Il crollo dei poteri universali
La crisi del Trecento determinò gravi conseguenze dal punto di vista sociale, economico ma soprattutto politico: infatti, in questo periodo crollano i due poteri universali del papato e dell'Impero. Questo crollo è stato determinato dalla Bolla d'oro, che stabiliva le condizioni di elezione imperiale, affidata a sette principi tedeschi. E ciò determinò sia il crollo del potere papale che quello imperiale, che si riduceva a essere convenzionale e nominale, in quanto erano i principi a detenere il potere.
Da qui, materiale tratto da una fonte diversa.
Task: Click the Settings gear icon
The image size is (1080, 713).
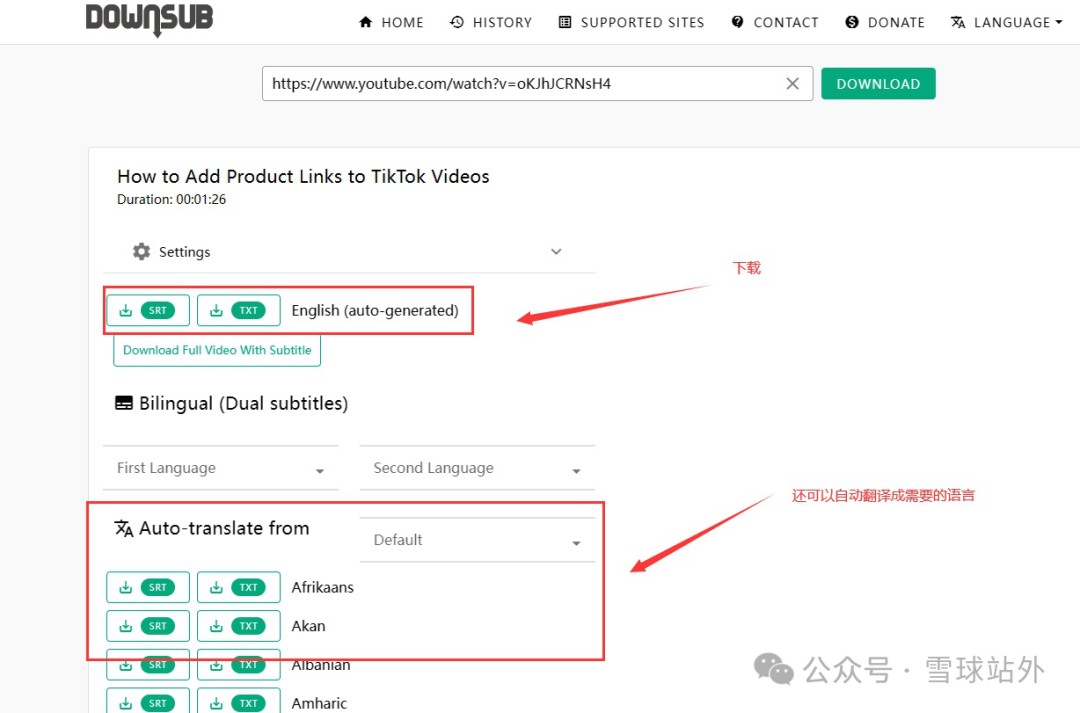Action: pyautogui.click(x=142, y=252)

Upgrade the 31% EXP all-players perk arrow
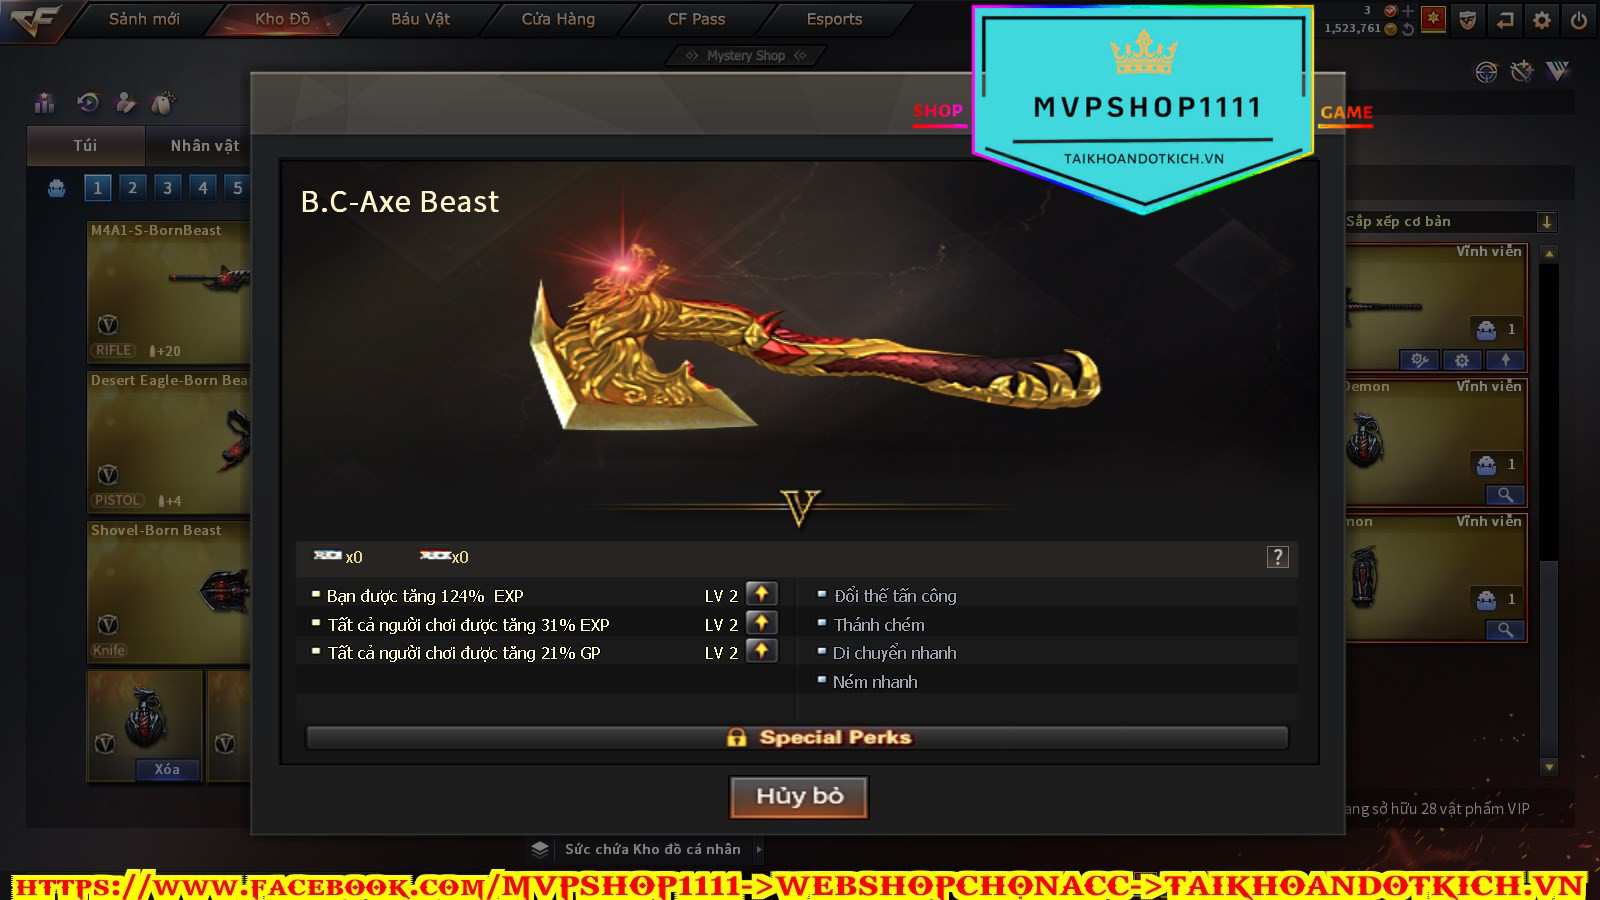[761, 623]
Qual è la guerra dei Cento Anni?
Il crollo dei poteri universali determinò l'affermazione degli Stati nazionali i quali per rivendicare la propria autonomia nazionale, vennero coinvolti nella guerra dei Cento Anni, che durò appunto poco meno di un secolo. Le sue cause sono eterogenee ma sono principalmente politiche ed economiche.
Infatti, non vi era un erede per la famiglia dei Capetingi in Francia. Per questo, Edoardo III, re d'Inghilterra, essendo nipote di Filippo il Bello, pretese di far valere i propri diritto su Filippo VI.
Cause economiche del conflitto
Ma, la vera causa della guerra fu un motivo economico. Infatti, l'Inghilterra non era ancora una grande potenza, in quanto basava la sua ricchezza sulla pastorizia e sulla produzione di lana grezza che veniva esportata nelle Fiandre (che si trovano in Francia ma che di fatto appartenevano agli inglesi) di cui Filippo VI tentò di impadronirsi, ma Edoardo III reagì vietando l'esportazione di lana e mettendo dunque in crisi le manifatture tessili fiamminghe.
L'evoluzione del conflitto
La guerra si combattè sia via mare che via terra e in un primo momento gli Inglesi ebbero la meglio poichè la Francia aveva una difficile situazione interna, caratterizzata dal tentativo di Marcel di instaurare a Parigi un comune e da varie sommosse popolari.
Con l'ascesa al trono di Carlo V in Francia il Paese si risollevò e vi fu un lungo periodo di pace tra Francia e Inghilterra a causa di gravi avvenimenti politici interni.
Giovanna D'Arco e la rinascita francese
In una seconda fase del conflitto si inserisce la figura di Giovanna D'Arco, una contadina mistica che riuscì a risvegliare nei francesi la volontà di combattere e l'amor di patria.
Domande da interrogazione
- Quali furono le conseguenze del crollo dei poteri universali nel Trecento?
- Quali furono le principali cause della guerra dei Cento Anni?
- Qual è il ruolo di Giovanna D'Arco nella guerra dei Cento Anni?
Il crollo dei poteri universali del papato e dell'Impero portò a gravi conseguenze sociali, economiche e politiche, con i principi tedeschi che assunsero il potere, riducendo l'autorità imperiale a una condizione nominale (testo).
Le cause della guerra dei Cento Anni erano principalmente politiche ed economiche, con la mancanza di un erede nella famiglia dei Capetingi e le tensioni economiche legate all'export di lana dall'Inghilterra, che influenzarono le relazioni tra Inghilterra e Francia (testo).
Giovanna D'Arco, una contadina mistica, giocò un ruolo cruciale nel risvegliare nei francesi la volontà di combattere e l'amor di patria, contribuendo così alla rinascita francese durante il conflitto (testo).